Google wants browser data destroyed to settle consumer protection lawsuit




Google has agreed to destroy billions of records to settle a lawsuit alleging that the company secretly tracked the internet usage of people who were supposedly browsing privately.


The terms of the settlement were filed Monday in federal court in Oakland, California, and must be approved by U.S. District Judge Yvonne Gonzalez Rogers.


Lawyers for the plaintiffs estimated the deal at more than $5 billion, with a maximum of $7.8 billion. Google will not pay compensation, but users can individually sue the company for damages.
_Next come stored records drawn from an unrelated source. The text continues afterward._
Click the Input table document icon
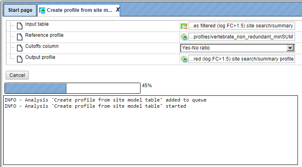Viewport: 302px width, 167px height. coord(20,26)
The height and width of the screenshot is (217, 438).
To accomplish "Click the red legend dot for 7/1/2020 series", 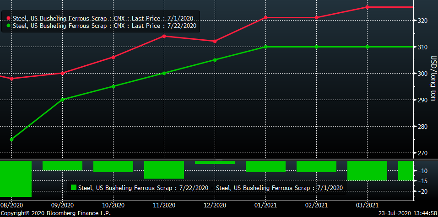I will pos(9,18).
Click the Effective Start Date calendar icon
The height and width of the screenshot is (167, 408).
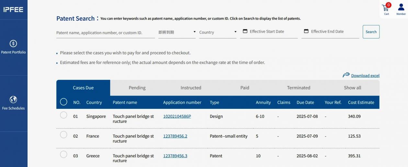point(245,31)
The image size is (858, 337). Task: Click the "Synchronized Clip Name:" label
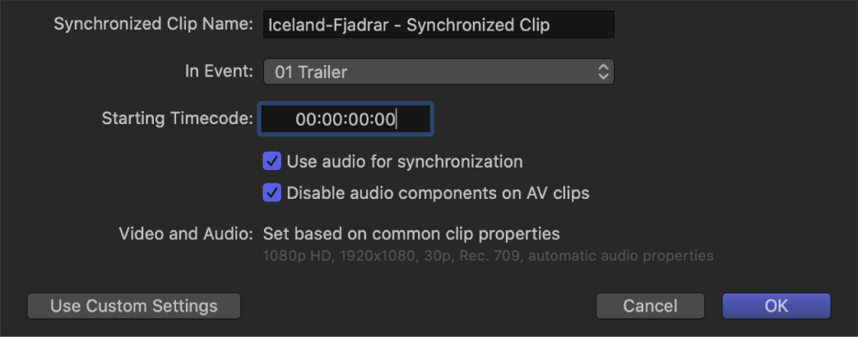coord(153,25)
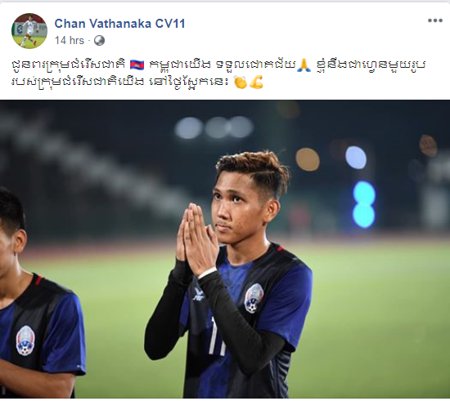This screenshot has width=450, height=401.
Task: Click the player's clasped praying hands
Action: pyautogui.click(x=197, y=239)
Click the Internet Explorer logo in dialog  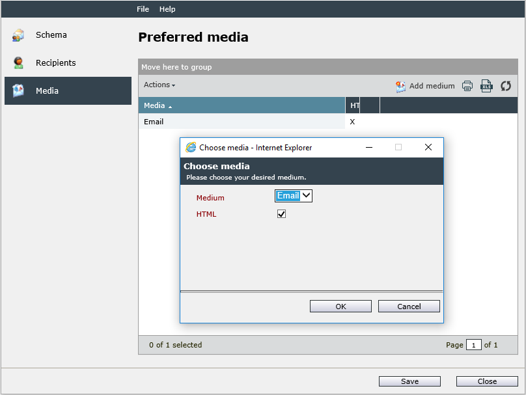coord(191,147)
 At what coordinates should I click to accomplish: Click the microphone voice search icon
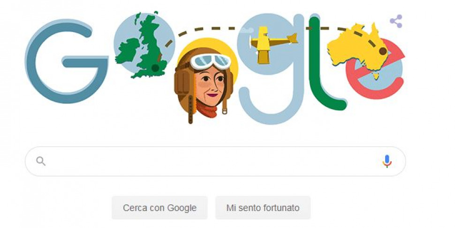[x=387, y=161]
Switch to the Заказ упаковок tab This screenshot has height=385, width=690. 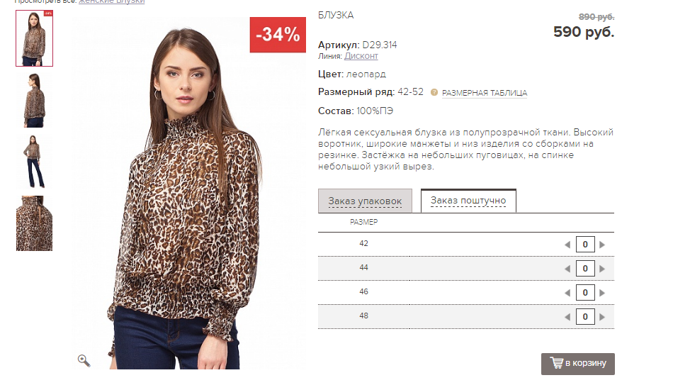point(365,201)
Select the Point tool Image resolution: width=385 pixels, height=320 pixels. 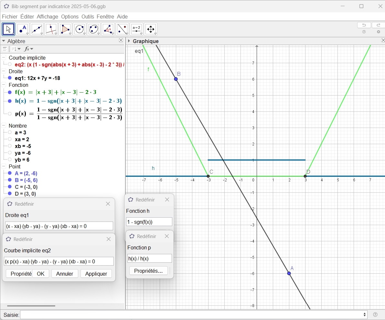[x=23, y=29]
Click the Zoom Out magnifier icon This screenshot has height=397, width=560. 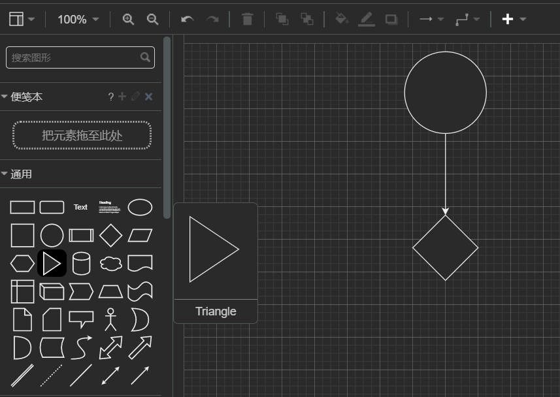152,19
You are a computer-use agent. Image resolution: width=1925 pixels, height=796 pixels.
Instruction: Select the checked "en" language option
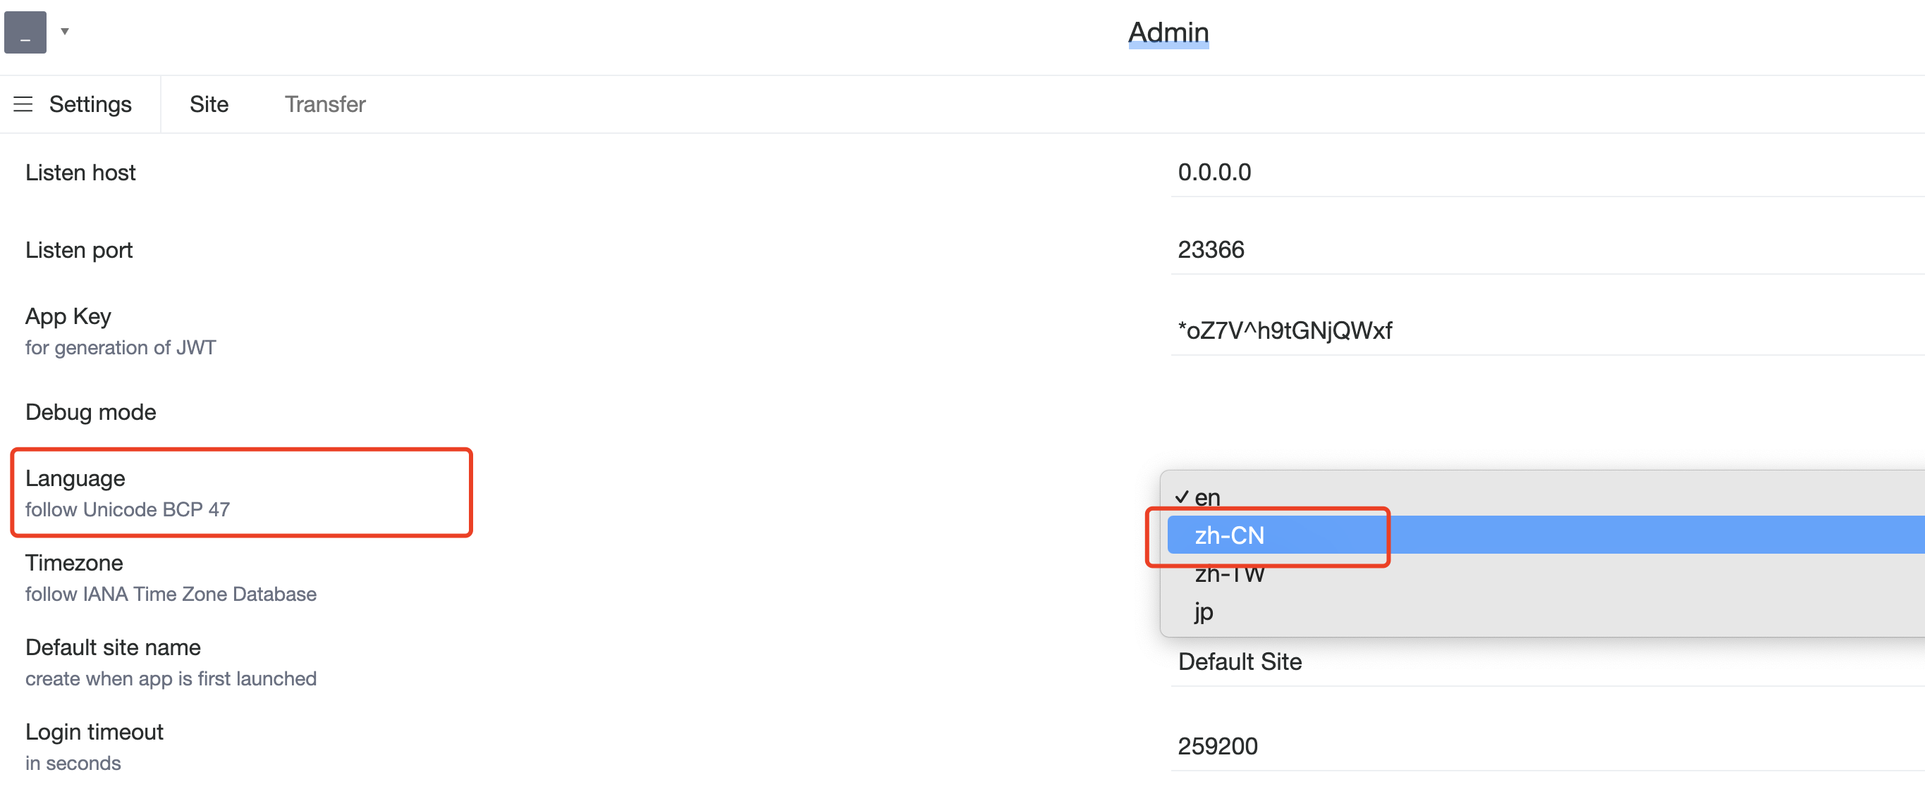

The class action lawsuit began in 2020 and affected millions of Google users who had private browsing since June 1, 2016.


Users allow Google's analytics, cookies, and apps to open Alphabet (GOOGL.O), open new tab units, set Google's Chrome browser to "incognito" mode, and set other browsers to "private" browsing mode. said that users who have it set to ``cannot be properly tracked''.


This will make Google an "inexplicable treasure trove of information," providing information about your friends, favorite foods, hobbies, shopping habits, and the "most intimate and potentially embarrassing things" you search for online. They said it became.



As part of the settlement, Google will update its disclosures about what it collects during "private" browsing, a process Google has already begun. Additionally, a secret user can block third-party cookies for her 5 years.



"As a result, Google collects less data from users' private browsing sessions, and Google receives less revenue from that data," the plaintiffs' attorneys wrote.



Google spokesman Jose Castaneda said the company was pleased to settle the lawsuit, which it had previously considered without merit.